Le Doulos (1963)

Le Doulos first published by Movie Gazette

‘Doulos’ is French slang for a hat, and also for a police informer – and accordingly both hats and duplicity feature large in Jean-Paul Melville’s film Le Doulos, in a combination and quantity not seen again until the Coen brothers’ Miller’s Crossing (1990). Maurice (Serge Reggiani), fresh out of prison, ends up straight back in after a burglary which he has planned with his girlfriend Thérèse (Monique Hennessy) and his friend Rémy (Philippe Nahon) is interrupted by the police, leaving Rémy dead and Maurice injured. Maurice is in no doubt who has ratted on him – the charming, smooth-tongued Silien (Jean-Paul Belmondo), who is on friendly terms with a police inspector – and Maurice’s hatred is only exacerbated when Thérèse turns up dead at the bottom of a quarry. Yet in the shadowy underworld that these characters inhabit, nothing and no-one is quite what they seem, and everything has an alternative explanation (although not necessarily a true one).

Le Doulos, made in 1963, is only the first of a run of policiers made by Jean-Pierre Melville, but already it shows the spare style and concern with tragic male heroes which characterises his later classics like Le Samouraï (1967) and Le Cercle Rouge (1970) – as well as the sort of technical mastery and narrative verve of which most filmmakers can only dream, as it grips, manipulates and bamboozles as deftly and beguilingly as the wily double-dealer that it portrays.

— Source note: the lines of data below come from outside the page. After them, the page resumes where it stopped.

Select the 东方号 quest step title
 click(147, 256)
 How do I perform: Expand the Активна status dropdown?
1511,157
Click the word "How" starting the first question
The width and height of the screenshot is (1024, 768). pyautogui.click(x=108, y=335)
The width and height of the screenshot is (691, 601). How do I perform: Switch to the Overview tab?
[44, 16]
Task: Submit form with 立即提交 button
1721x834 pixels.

Yet although Le Doulos is a studied adaptation of Pierre Lasou’s crime novel into the idioms of classic American film noir (with a French existentialist twist), its central concerns – loyalty, betrayal, revenge, paranoia, deceit – are equally informed by Melville’s wartime experiences in the French resistance, making this a film which, like the later L’Armée des Ombres (1969), reveals the thematic continuity between Melville’s resistance films (La Silence de la Mer, 1949; Léon Morin, Prêtre, 1961) and his more genre-bound policiers. Even the sets of Le Doulos – especially in the earlier scenes – are more suggestive of Occupied France than 1960s Paris.

In the film’s final tragic sequence, a man is concealed from view behind a screen, and only a verbal warning alerts the main character to his presence there. This scene plays out in miniature the very essence of Le Doulos, a film whose characters and plot are concealed as much as they are revealed by the images that flicker on the cinema screen, and whose black and white cinematography (by Nicolas Hayer) beautifully choreographs the ambiguous interchanges of clarity and obscurity. With more dialogue than all Melville’s other policiers, Le Doulos makes great demands on both the eyes and the ears of the filmgoer – but such attention is rewarded with a remarkably intricate narrative reversal that transforms the film from a standard, if engaging, crime drama into a bleak meditation on the fickle nature of truth.

Summary: This bleak tale of double-dealing criminals will pull the hat over your eyes.